(PASSAGE PROVIDED)

Research Shifts Focus to Drugs That Can Treat Mild COVID-19
ADF STAFF
Since the COVID-19 pandemic began, research into treatment has focused largely on addressing the worst-case scenarios of the disease: hospitalization and death.
Now, scientists are turning their attention toward drug treatments for mild forms of the disease.
Researchers say doing so addresses several things at once:
- It cuts short the disruptive five- to10-day quarantine period for those who contract COVID-19.
- It prevents further spread by disrupting the virus early when people are at their most infectious.
- It is relatively inexpensive, making it possible to address COVID-19 in countries where more expensive treatments are hard to come by.
“We need to make sure that we reflect that [those facts] as we move forward with clinical trials in this space,” researcher Susana Naggie, an infectious disease specialist at Duke University in the United States, told Nature magazine.
Disrupting infections early also could give the virus few opportunities to create new variants. The most recent COVID-19 strains, the BA.4 and BA.5 strains of the omicron variant, have proved capable of evading the immune system to cause widespread infections.

(End PASSAGE PROVIDED)

WORK ITEM.
Copy the article on mild COVID-19 drugs word for word, beginning at the words "- It is relatively" and stopping after "cause widespread infections.". The data is separate material, unrelated to the article on mild COVID-19 drugs.

(PROVIDED DATA)

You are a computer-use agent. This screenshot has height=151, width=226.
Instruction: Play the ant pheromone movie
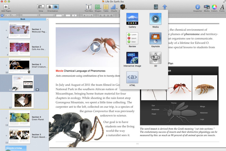[95, 47]
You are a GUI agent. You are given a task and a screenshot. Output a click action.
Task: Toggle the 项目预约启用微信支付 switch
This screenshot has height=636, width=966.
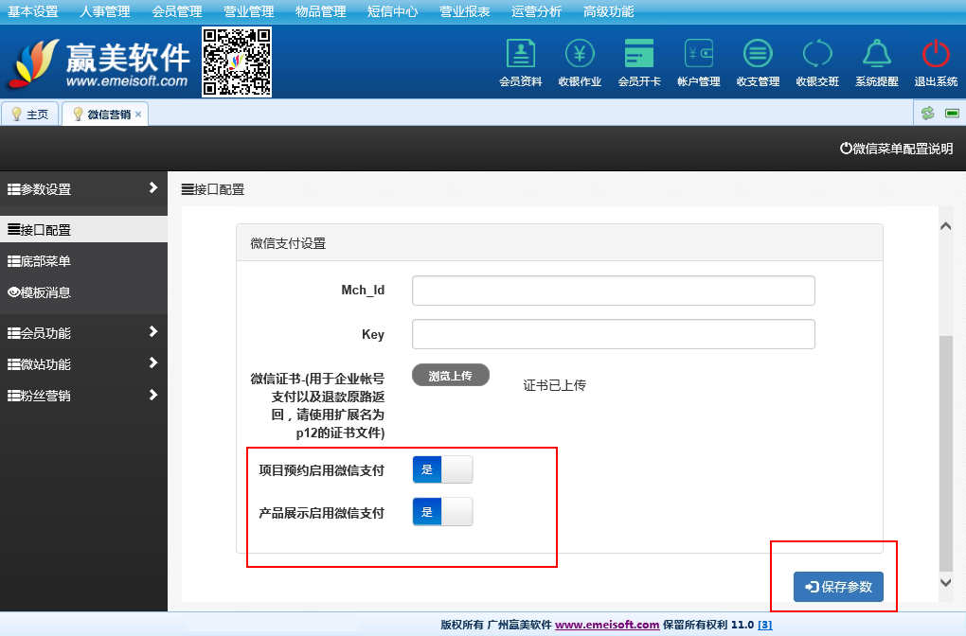coord(442,469)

(End PROVIDED DATA)

TASK SOLUTION.
- It is relatively inexpensive, making it possible to address COVID-19 in countries where more expensive treatments are hard to come by.
“We need to make sure that we reflect that [those facts] as we move forward with clinical trials in this space,” researcher Susana Naggie, an infectious disease specialist at Duke University in the United States, told Nature magazine.
Disrupting infections early also could give the virus few opportunities to create new variants. The most recent COVID-19 strains, the BA.4 and BA.5 strains of the omicron variant, have proved capable of evading the immune system to cause widespread infections.